А интересно, Герка предполагал, что все его извороты над Хинганом могут выйти таким вот боком? Как у них там, в Африке, вели себя бабы-новоделы? Тоже небось стелились под всех мужиков подряд, а то и силком на себя тащили. Хинган всегда был кобелище, каких поискать, а, став сукой, вел себя так, будто у него течка не прекращается. Однако Герка все время держал его психику на привязи, а тут вдруг… сорвалось! Семеныч потом, плавая в слезах и соплях, хлюпая дважды разбитым носом (сперва Хинган приложил, потом Герка добавил), рассказывал, что принес, мол, узнику пожрать, а тот на него буквально с порога навалился и в койку потащил. То есть этой вновь образованной бабенке до такой степени приспичило, что вынь да положь!

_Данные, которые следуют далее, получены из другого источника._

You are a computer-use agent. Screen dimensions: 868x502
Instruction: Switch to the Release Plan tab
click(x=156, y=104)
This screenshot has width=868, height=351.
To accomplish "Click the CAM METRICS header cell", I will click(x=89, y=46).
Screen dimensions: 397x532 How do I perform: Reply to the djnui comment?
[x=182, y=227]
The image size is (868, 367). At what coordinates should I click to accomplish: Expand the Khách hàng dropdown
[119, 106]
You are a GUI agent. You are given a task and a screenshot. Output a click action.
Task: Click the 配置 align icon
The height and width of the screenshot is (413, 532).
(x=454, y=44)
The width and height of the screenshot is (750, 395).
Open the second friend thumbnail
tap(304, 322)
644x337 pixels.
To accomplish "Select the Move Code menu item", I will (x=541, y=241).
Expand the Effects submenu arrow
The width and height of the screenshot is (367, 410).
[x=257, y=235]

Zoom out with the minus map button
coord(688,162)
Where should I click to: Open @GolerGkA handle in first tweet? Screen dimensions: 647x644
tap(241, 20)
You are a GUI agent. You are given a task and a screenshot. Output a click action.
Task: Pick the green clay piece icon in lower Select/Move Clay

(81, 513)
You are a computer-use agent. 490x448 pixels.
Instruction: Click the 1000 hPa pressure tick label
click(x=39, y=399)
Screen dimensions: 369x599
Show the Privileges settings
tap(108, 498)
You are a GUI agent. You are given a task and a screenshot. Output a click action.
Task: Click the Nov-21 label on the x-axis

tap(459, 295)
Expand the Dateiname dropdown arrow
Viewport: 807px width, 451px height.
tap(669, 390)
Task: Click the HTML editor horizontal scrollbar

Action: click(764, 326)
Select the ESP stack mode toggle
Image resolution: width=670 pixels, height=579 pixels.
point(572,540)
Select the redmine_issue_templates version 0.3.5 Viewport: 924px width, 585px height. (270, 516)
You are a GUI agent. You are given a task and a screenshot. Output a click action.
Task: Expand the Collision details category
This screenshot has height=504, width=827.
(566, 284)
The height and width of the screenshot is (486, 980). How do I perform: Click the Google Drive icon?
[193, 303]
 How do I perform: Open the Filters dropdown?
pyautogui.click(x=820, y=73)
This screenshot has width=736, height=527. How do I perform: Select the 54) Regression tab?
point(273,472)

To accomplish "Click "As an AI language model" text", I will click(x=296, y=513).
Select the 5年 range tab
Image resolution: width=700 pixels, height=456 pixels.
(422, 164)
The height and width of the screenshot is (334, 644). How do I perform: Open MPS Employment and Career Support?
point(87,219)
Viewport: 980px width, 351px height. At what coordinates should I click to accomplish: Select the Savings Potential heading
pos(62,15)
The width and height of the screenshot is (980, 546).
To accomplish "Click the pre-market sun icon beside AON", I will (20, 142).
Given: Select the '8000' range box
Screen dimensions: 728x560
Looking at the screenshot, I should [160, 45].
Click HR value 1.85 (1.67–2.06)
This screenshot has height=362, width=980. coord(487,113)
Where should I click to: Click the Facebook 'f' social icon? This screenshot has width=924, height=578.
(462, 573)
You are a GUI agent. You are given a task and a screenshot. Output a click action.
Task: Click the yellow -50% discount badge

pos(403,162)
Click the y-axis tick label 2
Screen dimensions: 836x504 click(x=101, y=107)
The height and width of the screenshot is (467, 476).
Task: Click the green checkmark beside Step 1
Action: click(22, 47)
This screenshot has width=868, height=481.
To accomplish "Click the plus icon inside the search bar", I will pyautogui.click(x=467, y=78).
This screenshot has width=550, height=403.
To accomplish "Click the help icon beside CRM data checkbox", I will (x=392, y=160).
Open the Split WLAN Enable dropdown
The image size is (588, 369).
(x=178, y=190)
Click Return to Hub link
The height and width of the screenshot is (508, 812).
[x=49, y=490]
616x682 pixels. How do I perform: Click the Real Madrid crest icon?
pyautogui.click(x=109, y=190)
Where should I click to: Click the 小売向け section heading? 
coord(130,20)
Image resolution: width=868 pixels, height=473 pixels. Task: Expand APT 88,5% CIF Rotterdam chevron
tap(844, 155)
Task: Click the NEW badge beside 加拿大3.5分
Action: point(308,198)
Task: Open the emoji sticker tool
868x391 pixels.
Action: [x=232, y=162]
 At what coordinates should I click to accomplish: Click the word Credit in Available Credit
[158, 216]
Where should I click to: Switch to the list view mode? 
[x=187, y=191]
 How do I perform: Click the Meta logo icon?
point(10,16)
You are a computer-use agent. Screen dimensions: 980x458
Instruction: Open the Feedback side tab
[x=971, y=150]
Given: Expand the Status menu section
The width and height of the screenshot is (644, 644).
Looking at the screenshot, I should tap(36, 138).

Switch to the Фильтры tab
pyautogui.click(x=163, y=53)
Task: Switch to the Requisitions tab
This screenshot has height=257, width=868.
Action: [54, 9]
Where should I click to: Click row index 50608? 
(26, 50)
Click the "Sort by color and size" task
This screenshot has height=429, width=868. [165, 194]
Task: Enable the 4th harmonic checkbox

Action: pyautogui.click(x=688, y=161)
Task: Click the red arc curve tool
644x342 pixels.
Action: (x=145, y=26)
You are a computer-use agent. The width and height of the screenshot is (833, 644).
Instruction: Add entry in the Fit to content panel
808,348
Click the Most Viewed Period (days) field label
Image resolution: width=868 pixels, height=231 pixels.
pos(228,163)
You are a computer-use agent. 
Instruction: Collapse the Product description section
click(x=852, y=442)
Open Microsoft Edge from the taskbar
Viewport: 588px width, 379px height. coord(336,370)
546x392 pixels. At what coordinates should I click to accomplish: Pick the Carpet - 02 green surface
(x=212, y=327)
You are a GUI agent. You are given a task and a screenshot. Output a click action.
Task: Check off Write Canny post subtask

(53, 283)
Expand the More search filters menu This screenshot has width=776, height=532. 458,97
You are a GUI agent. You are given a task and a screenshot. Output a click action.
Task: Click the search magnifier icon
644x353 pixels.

Семеныч дурак: ему надо было отметелить Хингана в очко (сам Кавалеров на его месте так бы и поступил), а у того, видите ли, воображение разыгралось. Не к месту вспомнил, как присутствовал при операции хингановых гениталий…

Фу-ты ну-ты, ножки гнуты, словечко же выискали: ге-ни-та— лии! Проще сказать, оттяпал Герка Хингану хрен с яичницей, а в том месте бабью лоханку вырезал. Вот вам и все ге-ни-та-лии! Душою-то Хинган к тому времени вполне стал бабой… не считая, конечно, наглухо запертых местечек в сознании.

И так, значит, перепугался непорочный Семеныч, что начал отбиваться ручками и ножками, чем глубоко оскорбил Хингана: то ли морально, то ли вдобавок и физически. И, как назло, ни Кавалерова, ни самого Герки не случилось на даче! Сучонок именно в этот день смотался в Нижний — повидаться со своими. Эх, дорого дал бы Кавалеров, чтобы оказаться там же — при встрече любящих родственников. Смерть как хотелось ему поглядеть в глаза Петра Григорьевича… Петьки Налетова! В погасшие, полуослепшие, полумертвые глаза… Ибо сказано в Писании: око за око и зуб и зуб. А может, и не в Писании. Да какая разница? Правильно сказано…

Но Кавалерова одолели заботы. В тот день была его очередь «пасти» Кирилла. Герка хоть и ненавидел зятюшку богоданного, все же глаз с него не спускал и пекся о нем, как мог. Поочередно оба Семеныча езживали на Сухаревку, убирались там, кашеварили и даже бельишко Кириллу стирали. В основном пятнистые простыни, на которых тот валялся с девками. Сучонок Герка, насколько знал Кавалеров, к зятю больше и носа не казал. Брезговал! Ну что же, было чем…

Да, так вот: Герка был в Нижнем, и найти в опустевшем подвале Семеныча с шишкой на лбу и разбитым носом выпало Кавалерову. В последних сполохах надежды он оббегал весь дом, заглянул во все углы, находя тут и там следы Хингана: тот искал деньги, выпивку и женскую одежду. Вещи Лады, выброшенные из шкафов, кучей валялись на полу. Уж как удалось Хингану натянуть на свои бицепсы эти узенькие тряпочки — неведомо, однако не голышом же он ускакал! А может, все новое прикупил. Во всяком случае, того тряпья, в котором его нашел сучонок, прежде на Хингане не видели.